Nel Lamento per Ignacio Sanchez Mejias (1935), composto per l’amico campione della corrida, morto per una ferita tra l’inguine e la coscia alle cinque della sera dell’11 agosto 1934, vanno in scena l’orrore e l’ammirazione per chi ha saputo guardare in faccia la fine, combatterla facendo del confronto col Nulla una danza. Per chi non riesce a infilare la lama nelle carni, femminili e maschili, pare inevitabile ricevere il colpo, come nell’Ode al Santissimo Sacramento:
Per l’assassinio dell’usignolo, venivano tremila uomini armati di lucenti coltelli.

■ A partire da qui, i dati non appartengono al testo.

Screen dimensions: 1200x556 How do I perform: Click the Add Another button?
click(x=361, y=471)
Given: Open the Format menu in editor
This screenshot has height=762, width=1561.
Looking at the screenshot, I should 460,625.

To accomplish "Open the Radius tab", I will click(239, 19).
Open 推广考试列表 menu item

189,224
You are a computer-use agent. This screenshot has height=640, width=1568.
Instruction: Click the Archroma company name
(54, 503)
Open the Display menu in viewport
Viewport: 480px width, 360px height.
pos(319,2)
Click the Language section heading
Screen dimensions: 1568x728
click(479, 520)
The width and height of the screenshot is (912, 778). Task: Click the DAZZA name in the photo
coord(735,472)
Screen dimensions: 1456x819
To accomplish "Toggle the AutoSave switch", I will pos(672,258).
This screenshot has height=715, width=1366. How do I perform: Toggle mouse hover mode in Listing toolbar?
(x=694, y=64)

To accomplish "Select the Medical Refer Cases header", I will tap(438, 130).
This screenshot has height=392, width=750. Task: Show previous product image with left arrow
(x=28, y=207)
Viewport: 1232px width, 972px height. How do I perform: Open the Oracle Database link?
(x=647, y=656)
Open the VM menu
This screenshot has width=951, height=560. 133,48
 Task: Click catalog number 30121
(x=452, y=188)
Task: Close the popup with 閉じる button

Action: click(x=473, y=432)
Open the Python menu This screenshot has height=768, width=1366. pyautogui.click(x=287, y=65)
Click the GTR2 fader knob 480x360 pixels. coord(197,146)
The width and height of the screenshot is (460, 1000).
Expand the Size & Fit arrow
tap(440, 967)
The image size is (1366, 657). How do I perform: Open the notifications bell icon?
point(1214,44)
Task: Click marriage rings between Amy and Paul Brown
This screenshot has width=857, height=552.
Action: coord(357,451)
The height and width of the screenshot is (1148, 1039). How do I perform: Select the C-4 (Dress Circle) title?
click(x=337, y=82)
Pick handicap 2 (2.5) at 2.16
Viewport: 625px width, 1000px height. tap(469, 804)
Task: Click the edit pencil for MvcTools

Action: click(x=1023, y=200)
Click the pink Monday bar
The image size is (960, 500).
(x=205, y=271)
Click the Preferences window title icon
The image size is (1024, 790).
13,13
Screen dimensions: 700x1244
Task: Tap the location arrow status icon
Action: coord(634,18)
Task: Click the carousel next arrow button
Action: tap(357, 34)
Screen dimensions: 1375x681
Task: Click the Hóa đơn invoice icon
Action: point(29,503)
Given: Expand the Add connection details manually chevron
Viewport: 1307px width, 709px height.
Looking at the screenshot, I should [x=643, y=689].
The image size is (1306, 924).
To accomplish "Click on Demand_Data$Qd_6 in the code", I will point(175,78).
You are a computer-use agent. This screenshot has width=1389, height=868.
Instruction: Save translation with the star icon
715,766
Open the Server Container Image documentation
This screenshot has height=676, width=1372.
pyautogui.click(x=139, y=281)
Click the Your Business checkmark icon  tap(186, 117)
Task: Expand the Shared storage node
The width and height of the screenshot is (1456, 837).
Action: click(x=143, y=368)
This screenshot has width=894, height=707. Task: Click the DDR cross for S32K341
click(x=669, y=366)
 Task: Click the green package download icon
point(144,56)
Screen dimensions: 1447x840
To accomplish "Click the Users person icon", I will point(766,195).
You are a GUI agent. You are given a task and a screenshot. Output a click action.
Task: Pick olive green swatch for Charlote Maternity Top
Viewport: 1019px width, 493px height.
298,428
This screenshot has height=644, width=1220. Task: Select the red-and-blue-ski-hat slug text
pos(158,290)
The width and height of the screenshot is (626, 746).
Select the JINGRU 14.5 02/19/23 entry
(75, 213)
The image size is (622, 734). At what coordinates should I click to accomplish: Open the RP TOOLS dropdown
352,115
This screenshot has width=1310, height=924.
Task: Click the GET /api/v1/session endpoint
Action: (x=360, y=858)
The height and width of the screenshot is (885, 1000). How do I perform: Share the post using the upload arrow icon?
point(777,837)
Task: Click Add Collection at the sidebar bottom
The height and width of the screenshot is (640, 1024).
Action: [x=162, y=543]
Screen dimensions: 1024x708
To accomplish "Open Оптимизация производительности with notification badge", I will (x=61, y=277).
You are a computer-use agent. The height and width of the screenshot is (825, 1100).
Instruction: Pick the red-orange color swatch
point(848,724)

È lo sgomento a dominare l’ultimo periodo e a spingerlo a dichiararsi apolitico, conscio di aver attirato la muta di cani, un timore talmente intenso da fargli sbagliare strada nella fuga, tornare come un bimbo al luogo natale o nel ventre materno, vittima dell’impulso al sacrificio dell’intellettuale imbelle. “Non sono mai stato immischiato in politica. Sono troppo pauroso per farlo. Non mi si può rimproverare per questo”, dice a pochi giorni dall’arresto. Lui che si era sempre definito tontito, inadeguato sul piano pratico e fisico. Rosa che non cercava la rosa, ma immobile nel cielo cercava altra cosa. Ancora si ode l’eco del suo alto grido al momento della fucilazione.